Jeremy Hylton : weblog : 2003-08-10

Administering servers

Sunday, August 10, 2003

Noticed a link to this paper on Neil Schemenauer's web log:

Steve Traugott and Joel Huddleston. Bootstrapping an Infrastructure. Proceedings of the 12th Systems Administration Conference (LISA '98).


When deploying and administering systems infrastructures it is still common to think in terms of individual machines rather than view an entire infrastructure as a combined whole. This standard practice creates many problems, including labor-intensive administration, high cost of ownership, and limited generally available knowledge or code usable for administering large infrastructures.

The model we describe treats an infrastructure as a single large distributed virtual machine. We found that this model allowed us to approach the problems of large infrastructures more effectively. This model was developed during the course of four years of mission-critical rollouts and administration of global financial trading floors. The typical infrastructure size was 300-1000 machines, but the principles apply equally as well to much smaller environments. Added together these infrastructures totaled about 15,000 hosts. Further refinements have been added since then, based on experiences at NASA Ames.
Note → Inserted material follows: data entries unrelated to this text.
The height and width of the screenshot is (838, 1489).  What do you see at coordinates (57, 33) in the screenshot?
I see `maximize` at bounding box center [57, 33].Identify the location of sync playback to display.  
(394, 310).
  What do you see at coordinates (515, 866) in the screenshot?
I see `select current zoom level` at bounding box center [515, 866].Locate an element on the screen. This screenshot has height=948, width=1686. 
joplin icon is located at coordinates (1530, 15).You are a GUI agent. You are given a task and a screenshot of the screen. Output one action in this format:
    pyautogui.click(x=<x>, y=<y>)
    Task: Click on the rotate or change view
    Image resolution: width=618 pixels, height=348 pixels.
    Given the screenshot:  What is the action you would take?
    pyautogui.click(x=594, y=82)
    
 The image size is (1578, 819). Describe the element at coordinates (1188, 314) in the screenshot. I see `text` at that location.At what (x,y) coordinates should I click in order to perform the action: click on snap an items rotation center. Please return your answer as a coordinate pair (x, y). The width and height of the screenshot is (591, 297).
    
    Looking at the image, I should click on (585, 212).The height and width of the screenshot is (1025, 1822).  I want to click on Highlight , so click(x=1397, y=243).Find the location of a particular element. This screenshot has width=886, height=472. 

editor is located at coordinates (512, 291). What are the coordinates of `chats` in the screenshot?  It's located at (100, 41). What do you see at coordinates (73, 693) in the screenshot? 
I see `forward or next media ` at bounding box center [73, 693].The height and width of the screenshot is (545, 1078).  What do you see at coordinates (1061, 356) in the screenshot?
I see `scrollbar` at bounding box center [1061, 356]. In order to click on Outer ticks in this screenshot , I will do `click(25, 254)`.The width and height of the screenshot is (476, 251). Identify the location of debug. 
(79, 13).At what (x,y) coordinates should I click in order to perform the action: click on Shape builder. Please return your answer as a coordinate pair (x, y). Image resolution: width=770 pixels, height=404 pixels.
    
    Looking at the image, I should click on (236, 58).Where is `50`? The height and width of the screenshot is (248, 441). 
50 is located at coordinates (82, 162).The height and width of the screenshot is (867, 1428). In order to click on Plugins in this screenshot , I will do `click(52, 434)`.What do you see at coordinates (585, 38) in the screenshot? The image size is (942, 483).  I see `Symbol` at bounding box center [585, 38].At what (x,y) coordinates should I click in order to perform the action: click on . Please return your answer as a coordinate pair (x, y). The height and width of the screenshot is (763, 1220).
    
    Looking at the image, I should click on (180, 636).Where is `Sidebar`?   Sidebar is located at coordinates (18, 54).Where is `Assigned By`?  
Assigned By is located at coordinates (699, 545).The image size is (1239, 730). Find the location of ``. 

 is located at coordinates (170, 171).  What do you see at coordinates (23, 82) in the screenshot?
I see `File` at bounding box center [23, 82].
The methodologies described here use UNIX and its variants as the example operating system. We have found that the principles apply equally well, and are as sorely needed, in managing infrastructures based on other operating systems.

This paper is a living document: Revisions and additions are expected and are available at We also maintain a mailing list for discussion of infrastructure design and implementation issues -- details are available on the web site.

Running a big server farm is a fairly interesting problem. I've seen how a few organizations have done it, and it has always seemed like there should be a better way. This paper describes a better way.